Keiko: I interned with FSD in Kenya in 2007. After several months of research into almost every volunteer abroad organization, FSD stood out as the best bang for my buck, and I loved the mission of long-term sustainability. I wanted to combine my love for travel and learning from new cultures and people with my career goals of working for an international nonprofit.
The hardest part was learning to both take initiative and be proactive, but also step back and just listen to others. The best part was the relationships I made and the knowledge I gained about development work through experience.
How have you changed/grown since working for your current company?

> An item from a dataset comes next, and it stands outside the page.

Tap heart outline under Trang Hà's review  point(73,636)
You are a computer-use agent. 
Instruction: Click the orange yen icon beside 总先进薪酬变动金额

Keiko: Working at FSD has opened my eyes to many new perspectives on international development. As an intern, I learned about the need to be flexible, adaptable, and listen to others before sharing your own ideas. Then as an FSD field coordinator, I learned from experiences of others- I saw some interns excel and others struggle, most experienced both. I learned it is essential to build relationships and trust first and that even small positive change is still change, and lot of times the most sustainable.
Now, in FSD’s headquarters, I oversee our programs in East Africa and India and strive to facilitate successful experiences for interns, staff and partners. What I love about the FSD Team is that we reflect on our work and take a critical eye to make sure that we are really achieving community-driven goals and advancing (rather than hindering) efforts of our local partners.
What unique qualities does your company possess?
Keiko: FSD focuses on the assets of communities before looking at the problems. In this way, we make sure to focus on local resources and human potential to be the leaders of change from within. FSD sees the role of volunteers and interns as facilitators, not the do-ers.
While this concept is becoming more widespread, I think it is still quite unique. The communities we work in are so used to top-down, aid-based programs so it can be quite challenging to engage with people in a very different way that shift the power to the local community, rather than the outsiders. In this way, we believe that FSD’s work with volunteers is truly to work with, rather than for, the community.
Describe a time when you felt especially proud to be part of the FSD team.
Keiko: When I went to Jinja, Uganda I met with FSD’s local partner organization, St. Francis which is a hospital- but much more than a hospital .They have a “grannies” project, which is one of the many FSD has supported at St. Francis. Grandmothers are often the caretakers of children who have lost their parents to HIV/AIDS, which causes emotional and financial strain. This “grannies” program provides a support network and opportunities for them to create income-generating activities.
I met with the grandmothers who excitedly shared everything about their mushroom-drying business with me. The FSD Program Director, Margaret Amanye Nassozi said,
“Though it is one of our interns that facilitated the starting of this project notice they do not mention or praise FSD for helping them – that’s because they did it themselves.”This mindset makes me very proud to be part of FSD and to work with such amazing staff!